Religious Studies majors will achieve the quintessential goal of liberal education—to acquire multiple critically examined frames of reference for understanding and engaging the world. Toward this overarching goal they will:
develop sufficient familiarity with three religious traditions to
- describe their beliefs, history, and practice, their historical and geographical diversity, and their interaction with institutions, groups, and individuals,
- identify and analyze their manifestations in text and culture,
- participate in debates regarding the critical issues associated with their study, and
- describe and analyze their relationships with other religious traditions.

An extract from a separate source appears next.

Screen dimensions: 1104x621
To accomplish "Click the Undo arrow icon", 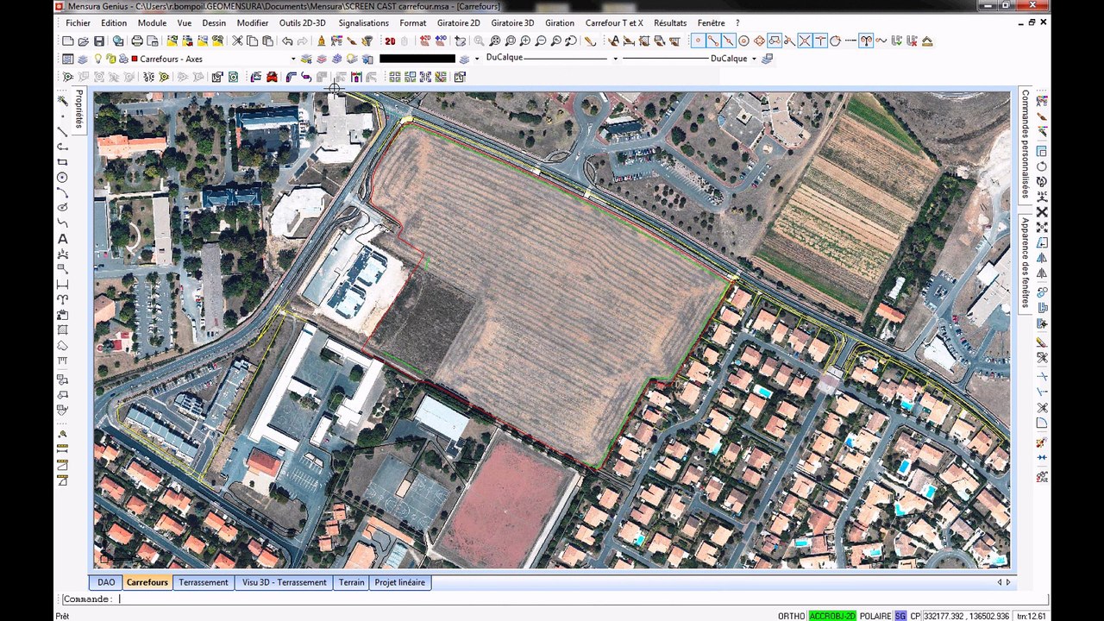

- develop sufficient proficiency in a variety of disciplinary and theoretical approaches to the study of religion so that they
- know the basic history of the discipline from the eighteenth century to the present,
- recognize and distinguish them in secondary sources,
- explain their relative strengths and weaknesses,
- analyze their application in the study of various phenomena, questions, and critical issues, and
- lay a foundation for their critical integration in a broader understanding of the nature of religion.

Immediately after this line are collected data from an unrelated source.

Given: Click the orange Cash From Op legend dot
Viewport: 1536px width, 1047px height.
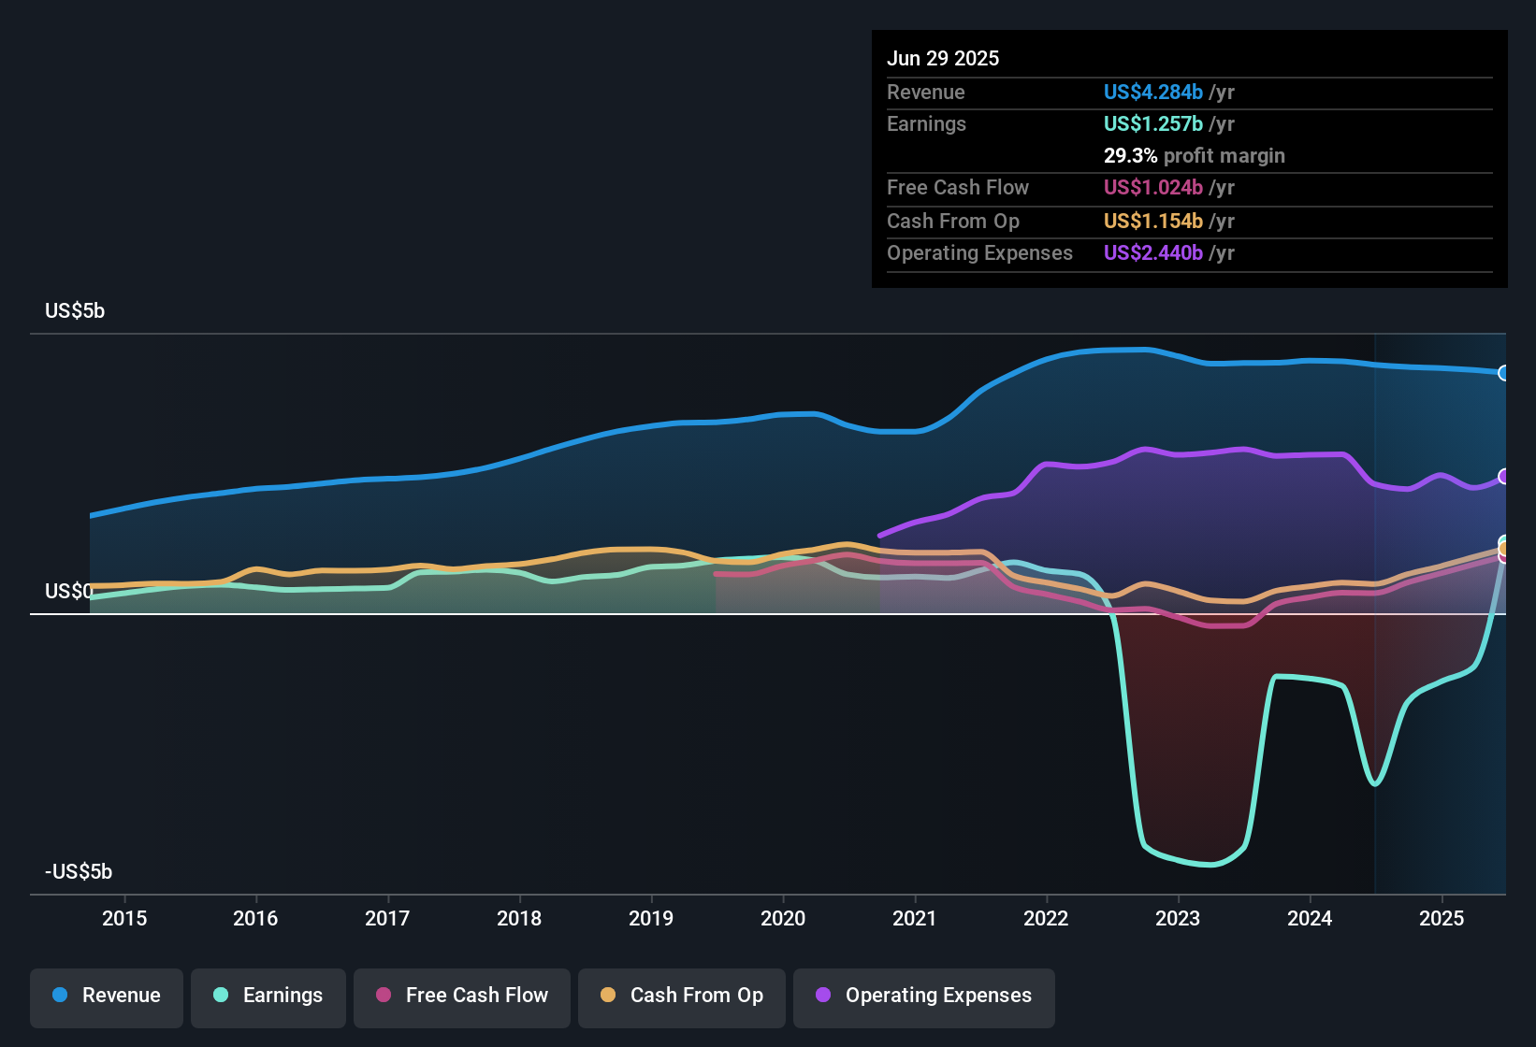Looking at the screenshot, I should pyautogui.click(x=608, y=995).
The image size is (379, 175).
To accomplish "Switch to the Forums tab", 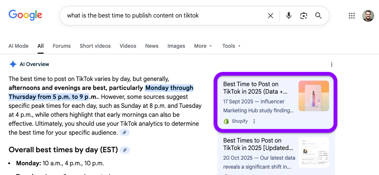I will pyautogui.click(x=61, y=46).

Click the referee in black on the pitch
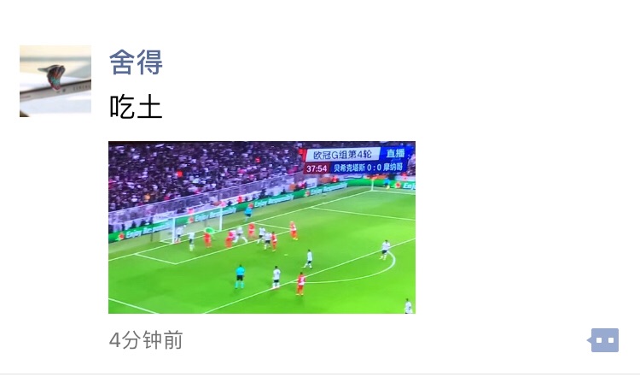coord(240,277)
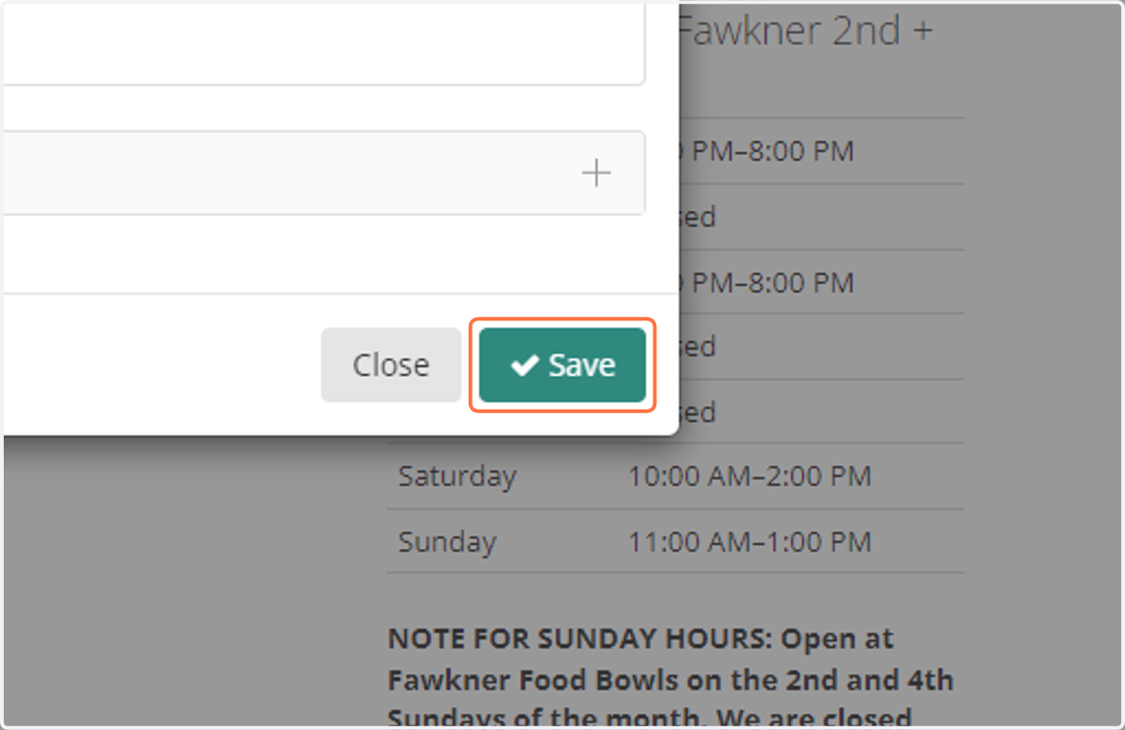
Task: Click Sunday's 11:00 AM–1:00 PM hours
Action: [749, 542]
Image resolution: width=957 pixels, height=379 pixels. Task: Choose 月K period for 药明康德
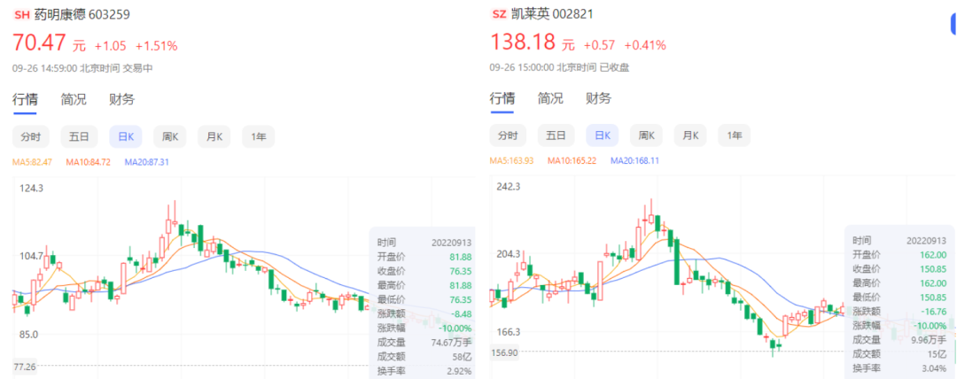tap(214, 136)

carry out sustained research and writing on a topic in the field of religious studies that requires them to
- locate, read critically, and deploy in original thought relevant primary and secondary resources,
- produce a technically sound research paper in a the genre relevant to the research assignment (e.g., descriptive, analytical, compare-and-contrast, etc.), and
- communicate research results to audiences unfamiliar with the field, in written and oral form.